Definition: Limited liability protects an owner, so he or she can’t lose more money than he invested in an investment. In other words, it refers to the amount of risk an investor takes when he invests in a company. Depending on the way a company is organized, the owners can actually lose more than their investment if the company goes bankrupt.
What Does Limited Liability Mean?
Corporations are one of the only business structures that have limited liability and protect owners’ personal assets. This is because the corporation is legally recognized as a separate entity than its shareholders. Thus, if someone tries to sue the company for damages, they will not be able to sue the shareholders too. The most the shareholders can lose in the lawsuit is their original investment in the company (their shares).
Let’s take a look at a few examples.
Assume Sam invested $100 in Big Apple, Inc. A year after his investment, a customer slipped and fell on the sidewalk outside the store and sued the company. The company lost the lawsuit and went bankrupt. Now Sam’s shares are worthless and he lost his $100 investment.

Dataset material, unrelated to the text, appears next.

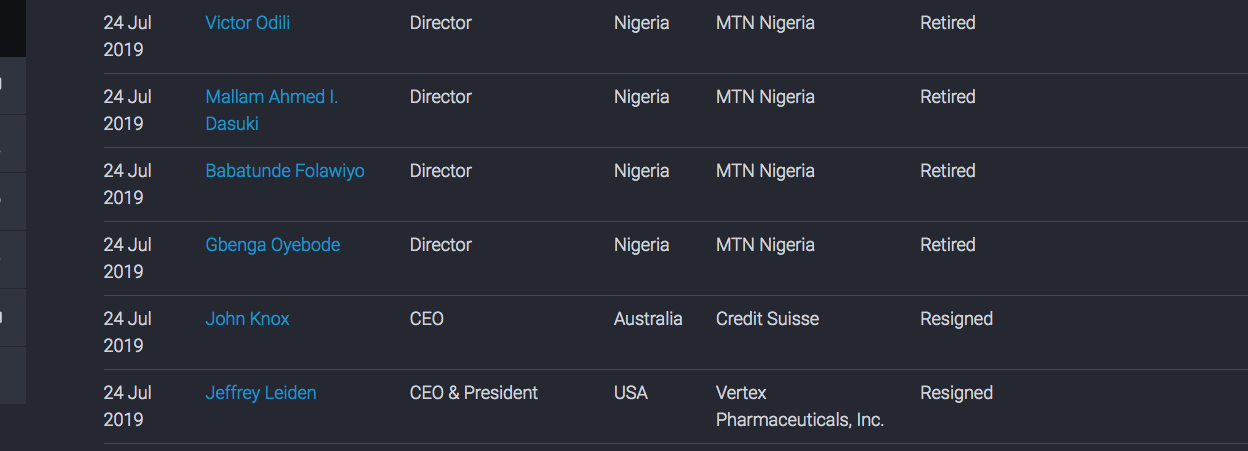1248x451 pixels.
Task: Click the Retired status in Victor Odili's row
Action: pyautogui.click(x=948, y=23)
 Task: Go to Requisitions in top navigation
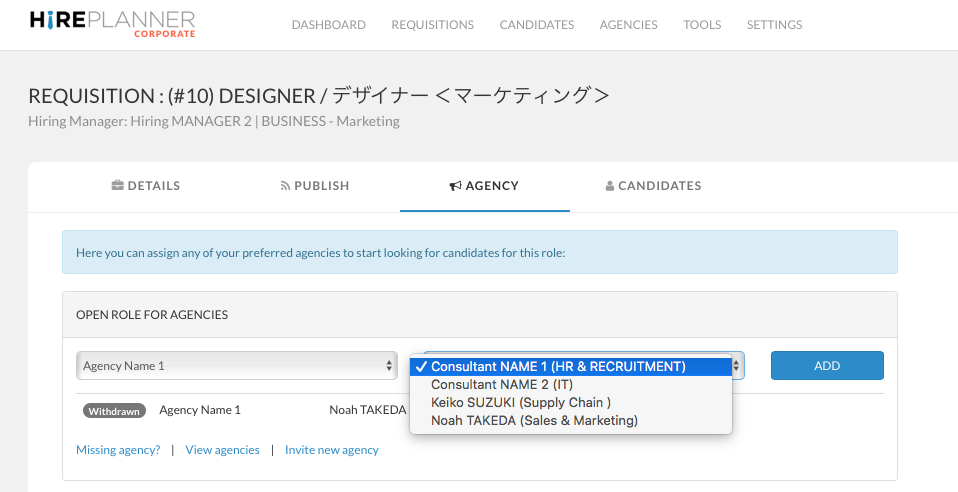(x=432, y=25)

The customer cannot then go after Sam, as an owner of the company to recover more money because he and the corporation are separate entities.
Now let’s assume the same set of circumstances except Sam invests $100 in his sole proprietorship. Sole props and owners are viewed as the same thing. There is not separation of entities and thus no protection from liability. Sam has unlimited liability in this business. In other words, he is on the hook personally for everything. The customer can sue the business and Sam personally for damages. If Sam loses the personal lawsuit, he may lose his house, car, or any other personal possessions.
That is why limited liability protection is extremely important.